Instructions for the task >>
Each line from the one bearing "Task: Click the date 22 octubre 2019" through the last line of the entries below should be returned exactly, with pictures left out.

Available records >>
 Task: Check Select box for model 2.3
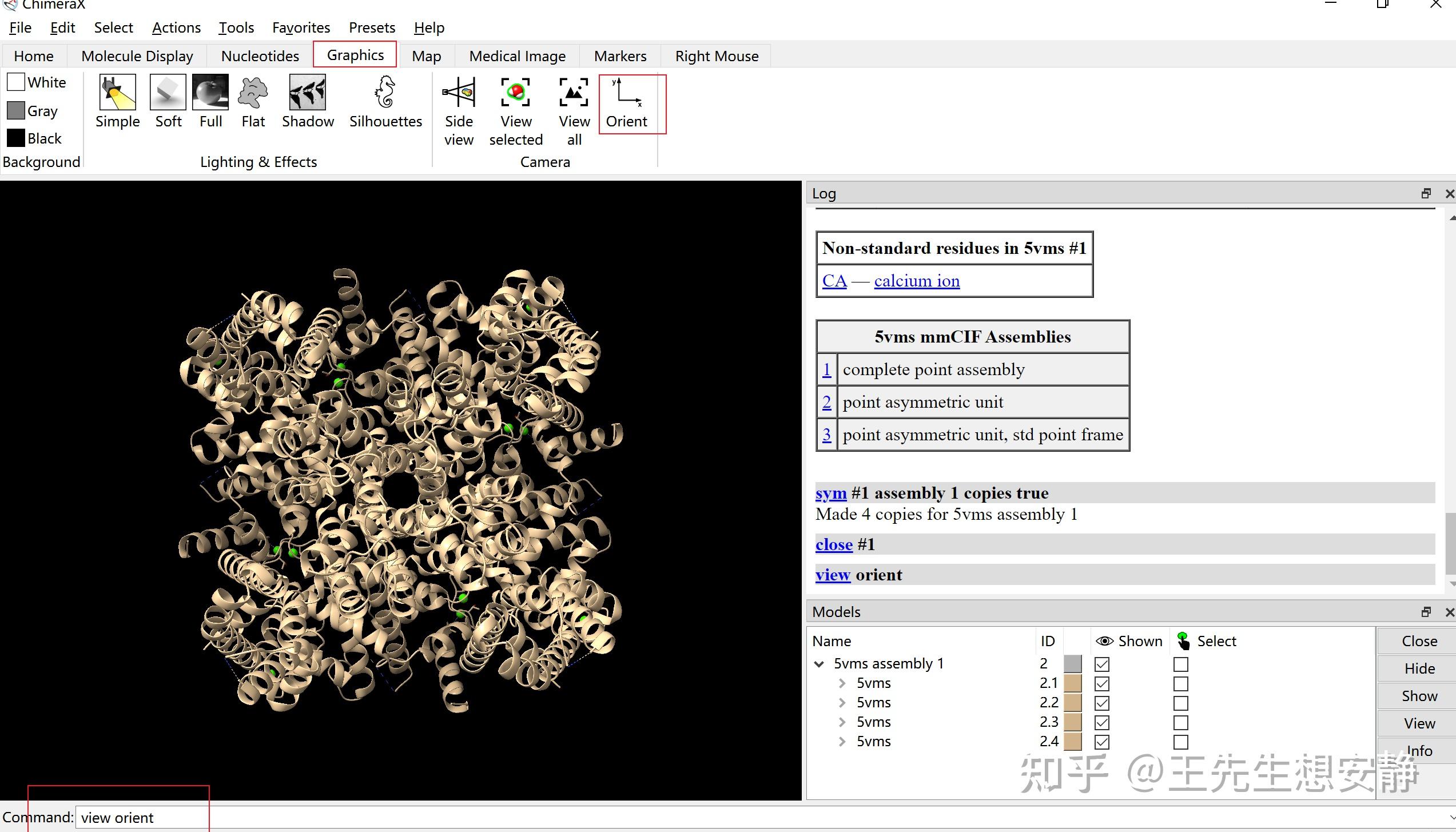point(1180,723)
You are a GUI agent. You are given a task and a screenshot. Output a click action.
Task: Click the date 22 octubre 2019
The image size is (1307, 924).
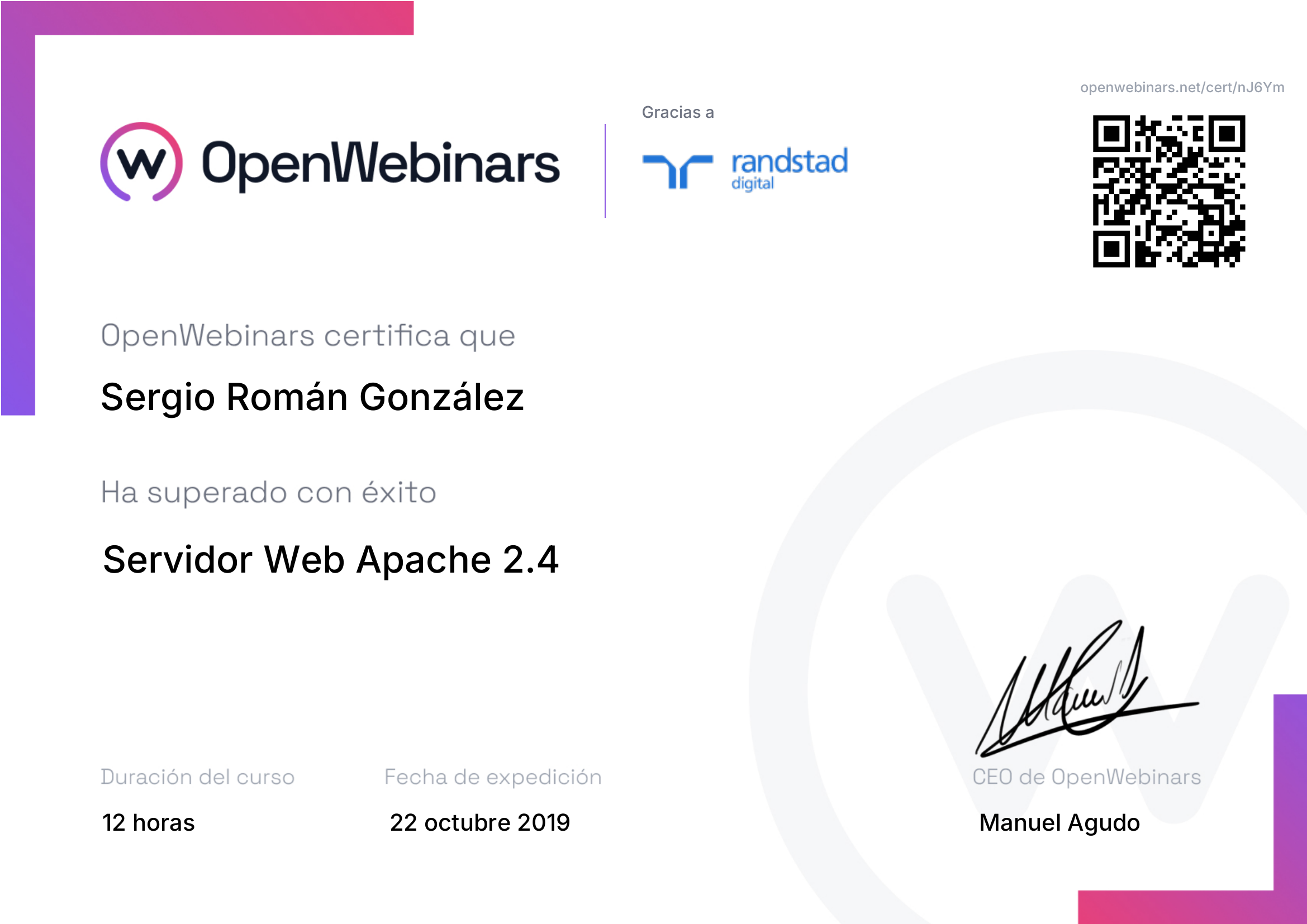[479, 823]
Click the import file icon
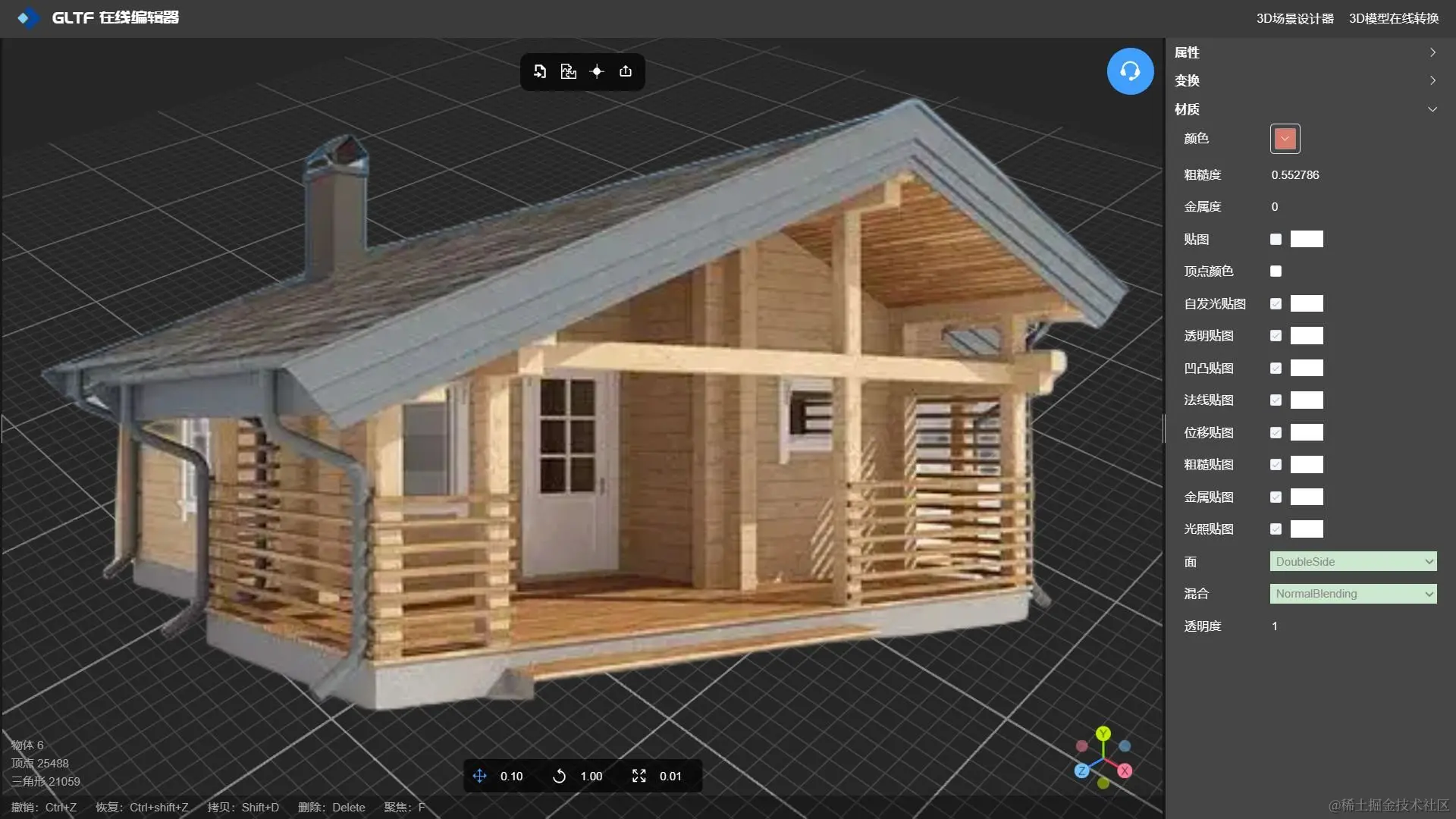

Reply to the exercise >>
Task: Click the date 22 octubre 2019
The image size is (1307, 924).
[479, 823]
Click the import file icon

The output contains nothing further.